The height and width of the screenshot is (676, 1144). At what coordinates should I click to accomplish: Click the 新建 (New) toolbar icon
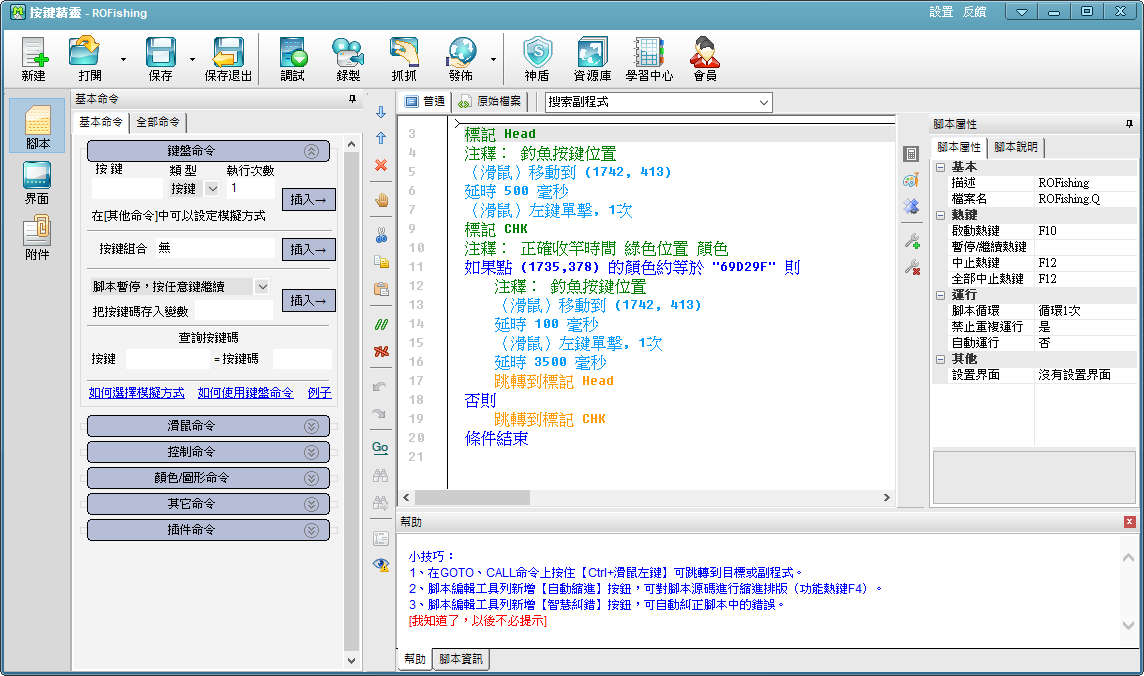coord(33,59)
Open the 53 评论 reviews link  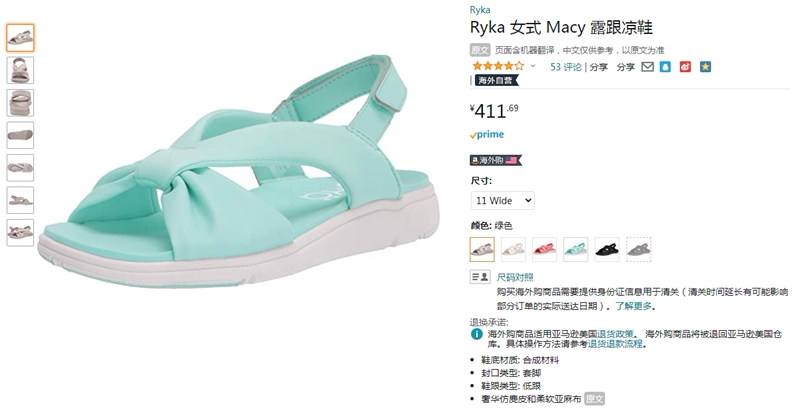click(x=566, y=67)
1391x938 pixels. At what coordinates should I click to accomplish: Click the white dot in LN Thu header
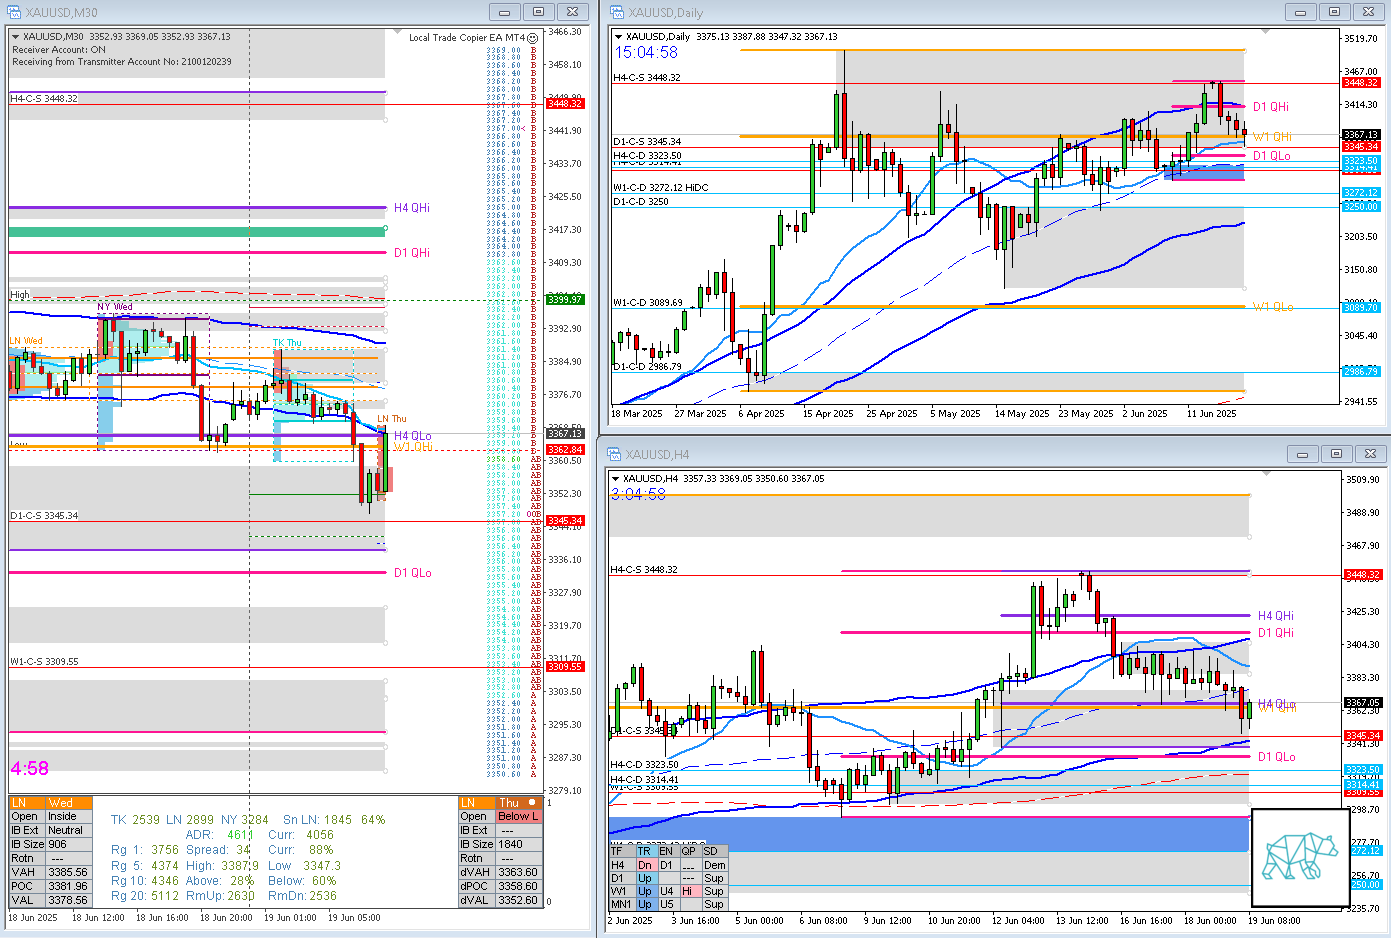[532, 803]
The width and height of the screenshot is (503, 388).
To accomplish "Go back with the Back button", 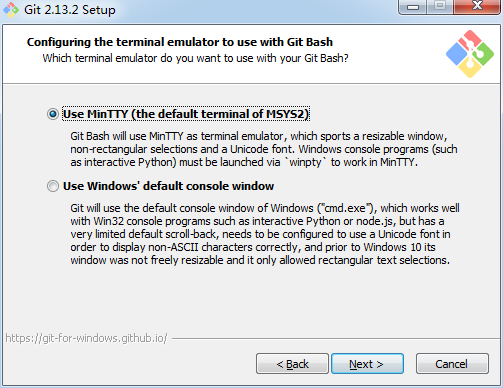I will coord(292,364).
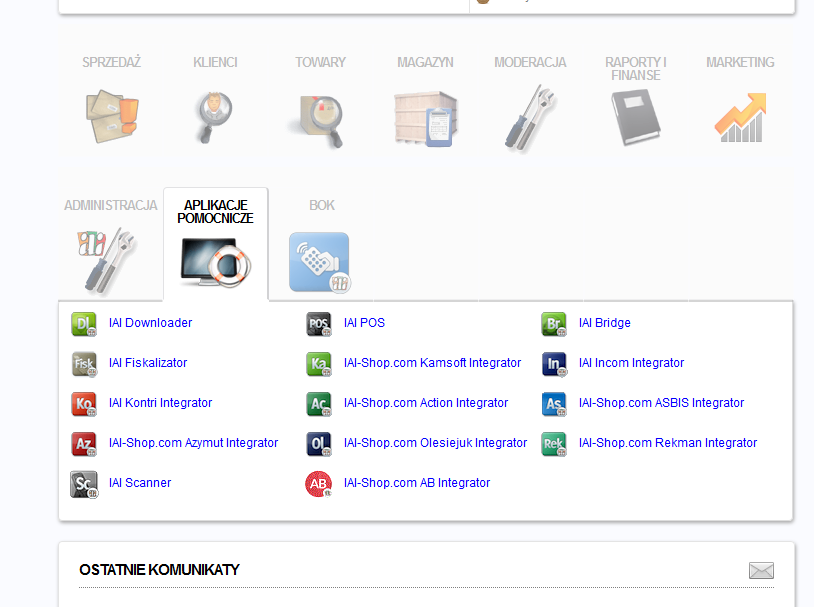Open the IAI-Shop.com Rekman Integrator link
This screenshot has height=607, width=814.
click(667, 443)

☆ ☆ ☆ ☆ ☆

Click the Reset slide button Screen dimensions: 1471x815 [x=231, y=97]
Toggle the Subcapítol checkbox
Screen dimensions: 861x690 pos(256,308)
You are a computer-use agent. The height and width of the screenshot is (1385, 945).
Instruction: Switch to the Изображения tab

☆ ☆ ☆ ☆ ☆

#### EXERCISE DESCRIPTION
Please count how many lines in the records above contain the string "coordinates", with case counting, and reply with only that number.

#### OUTPUT OF THE EXERCISE
2